Because interest rates have risen in recent months, financial commentators are getting carried away with a “new paradigm” narrative suggesting that interest rates will be higher indefinitely. They cite trade policy, “green” investment, AI, war, deficit spending, and “friend-shoring” to suggest the U.S. (if not the world) is in a new post-pandemic inflationary era, the Fed’s neutral rate is higher, and interest rates can’t fall very far even when the Fed cuts interest rates. I addressed many of these things in my 1970’s piece, “It Won’t Be a Repeat of the 1970’s” from December. The great David Rosenberg of Rosenberg Research also wrote about this topic on Tuesday. In his morning piece, he said,

“We continue to push back on the prevailing narrative that we are in some sort of brand-new era. The AI boom is an inflection point in the technology curve, to be sure, but so was the Internet and since its introduction and adaptation in the late 1990s, we still ended up having three recessions since that time. The business cycle never died even though, back then, like now, that was the widespread market perception.

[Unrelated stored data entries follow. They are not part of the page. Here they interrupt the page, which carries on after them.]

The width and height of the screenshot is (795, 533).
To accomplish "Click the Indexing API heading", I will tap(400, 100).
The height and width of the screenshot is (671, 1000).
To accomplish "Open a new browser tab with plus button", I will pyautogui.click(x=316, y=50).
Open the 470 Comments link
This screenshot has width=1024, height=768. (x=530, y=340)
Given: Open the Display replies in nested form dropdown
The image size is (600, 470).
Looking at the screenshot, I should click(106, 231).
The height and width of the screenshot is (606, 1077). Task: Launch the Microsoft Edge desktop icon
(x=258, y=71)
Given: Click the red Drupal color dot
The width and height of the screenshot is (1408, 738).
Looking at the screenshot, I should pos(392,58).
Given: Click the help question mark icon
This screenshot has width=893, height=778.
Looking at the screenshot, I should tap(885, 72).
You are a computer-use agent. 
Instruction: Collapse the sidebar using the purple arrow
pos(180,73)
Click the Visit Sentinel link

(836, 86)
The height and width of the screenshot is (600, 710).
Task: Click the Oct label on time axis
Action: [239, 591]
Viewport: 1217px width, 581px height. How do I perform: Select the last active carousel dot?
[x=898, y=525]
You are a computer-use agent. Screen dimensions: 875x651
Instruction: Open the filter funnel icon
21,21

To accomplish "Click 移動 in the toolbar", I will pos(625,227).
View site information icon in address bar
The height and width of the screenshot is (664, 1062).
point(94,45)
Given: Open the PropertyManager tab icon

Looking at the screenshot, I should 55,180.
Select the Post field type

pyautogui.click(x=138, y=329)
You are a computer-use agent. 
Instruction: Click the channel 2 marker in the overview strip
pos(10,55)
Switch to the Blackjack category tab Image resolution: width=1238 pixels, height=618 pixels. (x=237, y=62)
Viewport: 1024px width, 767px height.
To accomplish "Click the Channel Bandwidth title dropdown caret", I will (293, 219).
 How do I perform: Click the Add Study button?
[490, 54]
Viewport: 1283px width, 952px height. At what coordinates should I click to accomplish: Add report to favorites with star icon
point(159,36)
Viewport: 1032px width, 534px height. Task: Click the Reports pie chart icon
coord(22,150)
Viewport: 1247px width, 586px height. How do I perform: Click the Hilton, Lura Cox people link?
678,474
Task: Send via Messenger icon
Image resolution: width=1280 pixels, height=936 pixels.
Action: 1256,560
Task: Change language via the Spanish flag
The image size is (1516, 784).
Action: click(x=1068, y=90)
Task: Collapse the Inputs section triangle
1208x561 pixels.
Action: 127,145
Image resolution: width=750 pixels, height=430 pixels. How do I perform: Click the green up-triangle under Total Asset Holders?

Yes, government spending and chronic deficits are part of the landscape, but so were they in the Reagan era of the 1980s, and inflation went on a secular downtrend nonetheless. Globalization has seen its complexion shift but has not really gone into reverse. Climate change is obviously a critical new theme, but the implications are a double-edged sword in terms of a higher cost structure but also depressed economic growth impacts. Global conflicts are a problem, but over the centuries, these have been the norm as opposed to the exception. Again, the Korean War in the 1950s did not exactly usher in a multi-year inflation process. Not everything leads to higher inflation!  What lies ahead that will prove disinflationary is the mean-reversion in the personal savings rate from its depleted 3% level back to the pre-COVID-19 norm of 8%. The spending associated with excess savings from the prior massive stimulus checks is in the rear-view mirror. Broad measures of unemployment are already back to pre-pandemic levels and worker confidence has rolled off the cycle peak — and whatever happened to that “Great Retirement” theme that dominated the headlines back in 2021 and 2022? There is a good chance that, actually, the “new normal” will be a rollback to the “old normal,” including the secular forces of aging demographics, extreme income and wealth inequalities, and massive debt burdens — all of which are constraints on both aggregate demand and real interest rates.”

The Treasury market grappled with a similar endless barrage of reasons for the bond sell-off last October only for Treasury yields to fall 100+ basis points in the ensuing three months just because economic data weakened. None of the slow-moving reasons suggested at the time changed in those three months but yields fell because the outlook for inflation and real growth fell. The same thing is happening now. Rates have risen and interest rate cuts have been pushed further away because economic data has improved since December. Economic data has been weaker since mid-April, but it will take a little more for it to be considered a trend.

I am creating a novel daily composite economic index to demonstrate how economic data is influencing the Treasury market and the Federal Reserve. Existing composite indices are either too slow (released monthly in arrears, like the Chicago Fed National Activity Index,) focus on real growth (CFNAI and Dallas Fed Weekly Economic Index) or, measure the difference between economic releases and economists’ surveys (surprise indices.) This index measures how U.S. economic data is growing or shrinking, is updated daily when economic data is released, and includes real and inflation economic data. I will introduce it more formally soon and it may change before it is released; this is a sneak peek.

This index helps to tell the story of how interest rates have moved over the last year (see chart below.) The 2-year yield has broadly tracked the index, but economic data leads it. In other words, economic data will begin to turn, but it is only after the trend is sustained that the 2-year yield begins to turn. Logically, it takes a little while for the Treasury market to become convinced of a turn surrounding broad inflection points in the data.

Upcoming economic data released tomorrow and next week (consumer spending, PCE deflator, ISM surveys, and the Labor Market) will determine if the slowdown we’ve begun to see since mid-April is a trend. If so, the Fed’s hawkishness, “the higher for longer” theme, and “new paradigm” talk will abate—interest rates will fall. There is nothing to suggest that the business cycle has been skipped or that it will work different this time. The severity of the recession will determine how far rates fall, not where today’s estimate of the neutral rate is.